Davies v. Go

21 Pa. D. & C.4th 141, 1993 Pa. Dist. & Cnty. Dec. LEXIS 54
CourtPennsylvania Court of Common Pleas, Somerset County
DecidedFebruary 15, 1993
Docketno. 104 Civil 1989
StatusPublished

This text of 21 Pa. D. & C.4th 141 (Davies v. Go) is published on Counsel Stack Legal Research, covering Pennsylvania Court of Common Pleas, Somerset County primary law. Counsel Stack provides free access to over 12 million legal documents including statutes, case law, regulations, and constitutions.

Bluebook
Davies v. Go, 21 Pa. D. & C.4th 141, 1993 Pa. Dist. & Cnty. Dec. LEXIS 54 (Pa. Super. Ct. 1993).

Opinion

CASCIO, J.,

This case is before us on plaintiff’s petition for leave to file amended com[142]*142plaint, and on a motion for summary judgment filed by defendant Windber Hospital.

This action was commenced when plaintiff filed a writ of summons on February 29,1989. Plaintiff’s complaint, filed April 6, 1989, alleges that, on March 3, 1987, plaintiff fell and sustained a colles fracture of the right wrist. She was treated at Windber Hospital and was told to receive follow-up treatment at the office of Dr. William Go.

Plaintiff’s actions against the Hospital and Dr. Go are based upon negligence. She alleges that Dr. Go failed to reduce the original fracture, failed to properly affix the wrist during healing, and failed to give timely therapy. She alleges that the Hospital failed to properly diagnose the type and extent of plaintiff’s injury and failed to inform Dr. Go of all the radiological findings.

On January 11, 1988, prior to the filing of plaintiff’s complaint, the Pennsylvania Superior Court adopted a new theory of corporate liability under which a hospital may be held liable if it fails to uphold the proper standard of care it owed directly to the patient. Thompson v. Nason Hospital, 370 Pa. Super. 115, 535 A.2d 1177 (1988), allocatur granted, 518 Pa. 642, 542 A.2d 1371 (1988), affirmed, 527 Pa. 330, 591 A.2d 703 (1991).

Plaintiff now seeks leave to amend her complaint to add a new cause of action for corporate negligence based upon her allegation that the Hospital failed to properly oversee or supervise Dr.
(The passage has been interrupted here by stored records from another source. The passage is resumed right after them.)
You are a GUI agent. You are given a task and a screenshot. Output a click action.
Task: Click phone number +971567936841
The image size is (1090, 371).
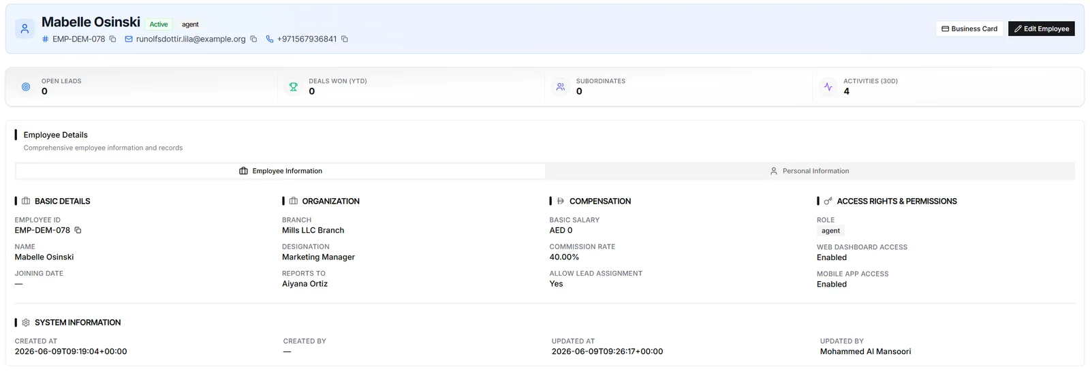click(307, 39)
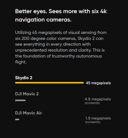Click the small DJI Mavic Air bar

coord(17,119)
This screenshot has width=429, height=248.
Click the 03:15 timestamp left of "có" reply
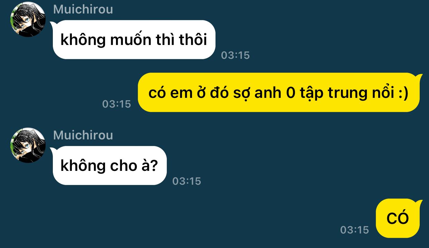[354, 230]
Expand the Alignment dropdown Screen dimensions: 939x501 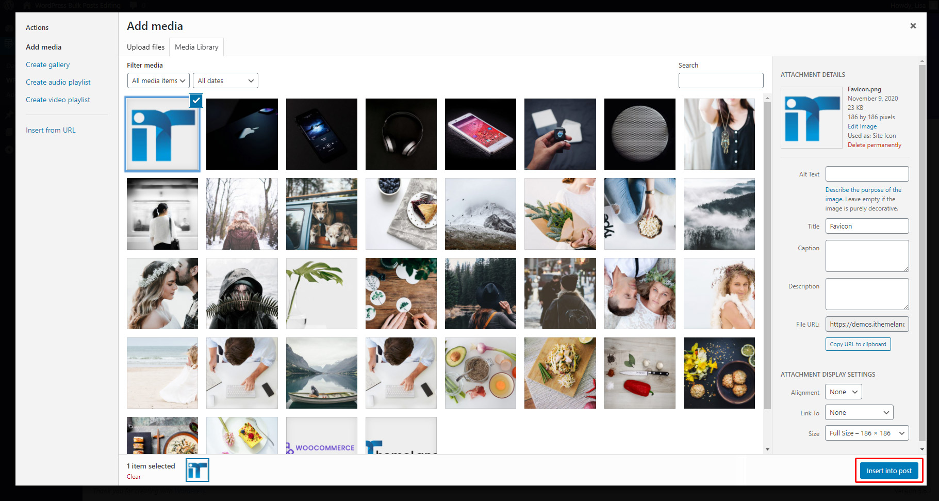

Go.

Plaintiff’s original complaint contained allegations of negligence against Dr. Go and the Hospital. Among the allegations against the Hospital were the following:

“(14) Defendant Windber Hospital, by and through its authorized agents or ostensible agents performing the services of the hospital, was negligent and did not [143]*143perform to the standard of a reasonable man while performing emergency room and x-ray services for the plaintiff.
“(15) The defendant Windber Hospital, by and through its authorized agents and ostensible agents, was negligent in the management and designation of plaintiff’s x-rays and the interpretation thereof; thereby not adequately visualizing or describing the extent of the plaintiff’s injury and also in failing to convey to Dr. Go the extent and kind of fracture injury necessary for diagnosis and treatment.
“(16) As a result of defendant Windber Hospital’s negligence, the plaintiff suffered pain, suffering and inconvenience; she is limited in the use of her right wrist; her susceptibility to arthritis has been increased; she has had to expend money on doctors and hospital care; she has suffered a loss of enjoyment of living and a loss of earning capacity.”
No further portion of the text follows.